### Task instructions
Go through the records and extract every line with the word "Versandrichtlinien".

### Dataset excerpts
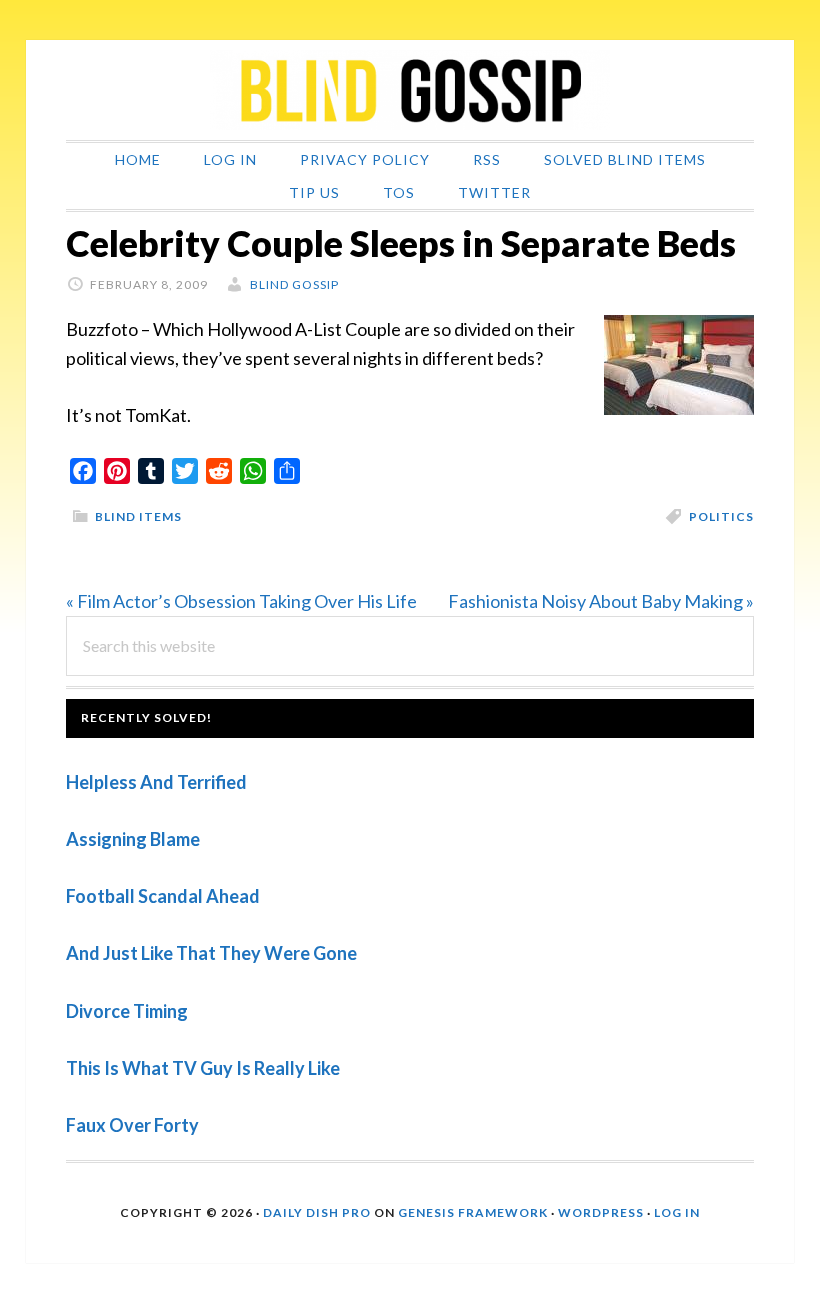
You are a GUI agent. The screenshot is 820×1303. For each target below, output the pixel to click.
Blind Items (138, 516)
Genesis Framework (473, 1212)
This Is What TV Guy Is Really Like (203, 1068)
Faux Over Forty (132, 1125)
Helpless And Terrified (156, 782)
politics (721, 516)
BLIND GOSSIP (410, 90)
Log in (677, 1212)
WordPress (601, 1212)
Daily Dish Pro (317, 1212)
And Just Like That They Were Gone (211, 953)
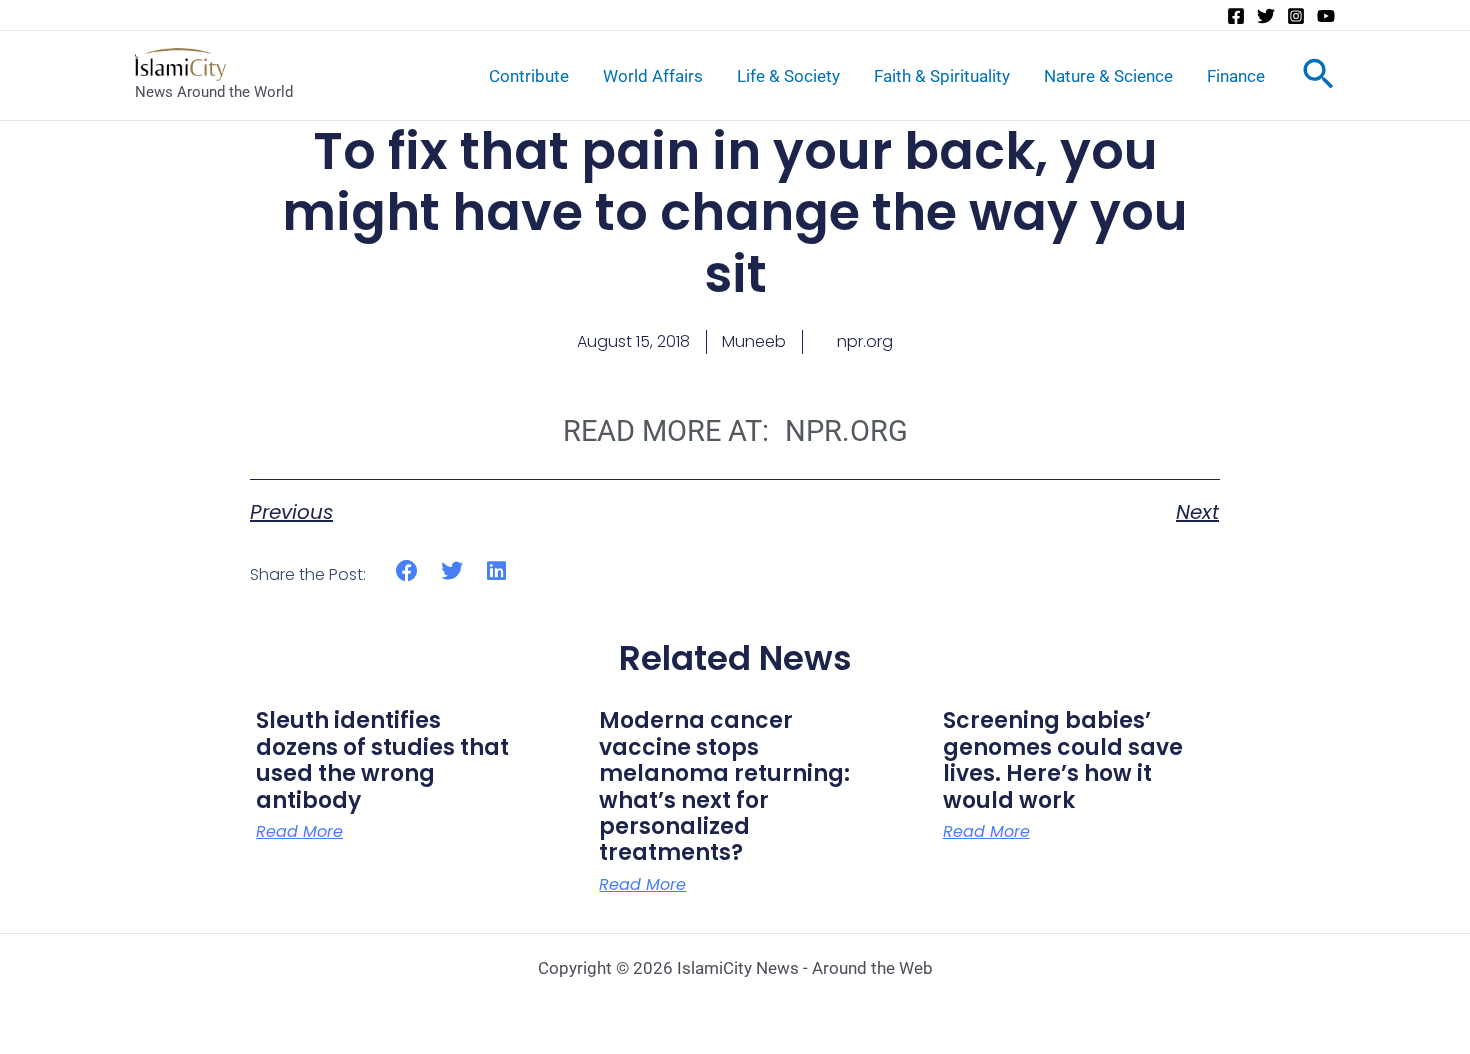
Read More (299, 832)
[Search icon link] (1318, 78)
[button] (407, 571)
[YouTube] (1326, 16)
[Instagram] (1296, 16)
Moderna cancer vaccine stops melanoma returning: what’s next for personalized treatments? (724, 786)
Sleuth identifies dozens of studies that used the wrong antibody (382, 760)
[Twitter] (1266, 16)
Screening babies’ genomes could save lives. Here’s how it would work (1063, 760)
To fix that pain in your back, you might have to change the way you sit (735, 212)
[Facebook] (1236, 16)
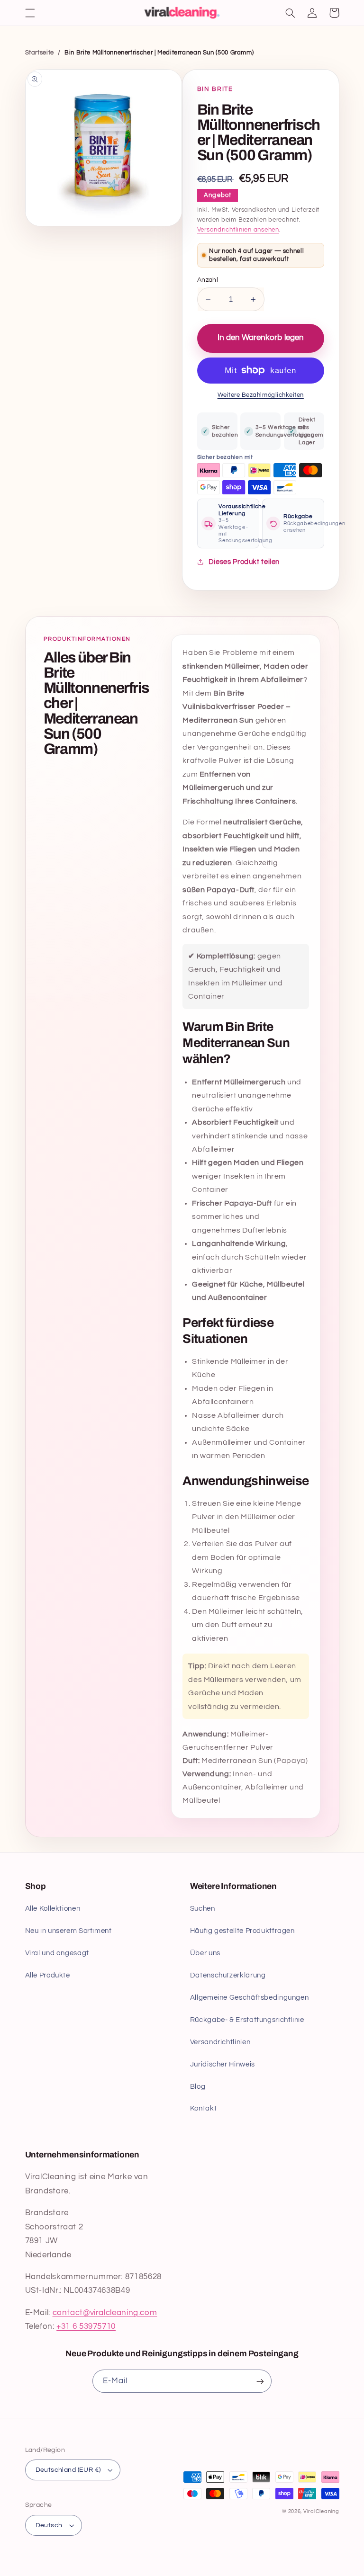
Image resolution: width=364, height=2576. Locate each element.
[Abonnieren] (260, 2381)
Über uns (205, 1953)
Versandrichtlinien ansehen (238, 230)
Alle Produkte (47, 1975)
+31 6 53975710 (86, 2326)
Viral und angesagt (57, 1953)
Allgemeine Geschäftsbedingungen (249, 1997)
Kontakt (203, 2108)
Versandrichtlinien (220, 2042)
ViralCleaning (321, 2511)
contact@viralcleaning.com (105, 2312)
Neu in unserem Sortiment (68, 1930)
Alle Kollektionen (53, 1908)
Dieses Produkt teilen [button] (244, 561)
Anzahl (207, 280)
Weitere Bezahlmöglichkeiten (261, 395)
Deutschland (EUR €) (68, 2470)
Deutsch (49, 2525)
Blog (198, 2086)
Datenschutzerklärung (228, 1975)
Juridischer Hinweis (222, 2064)
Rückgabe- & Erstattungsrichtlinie (247, 2019)
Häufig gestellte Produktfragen (242, 1930)
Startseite (39, 53)
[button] (30, 13)
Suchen (202, 1908)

### Result for this task
Versandrichtlinien ansehen (238, 230)
Versandrichtlinien (220, 2042)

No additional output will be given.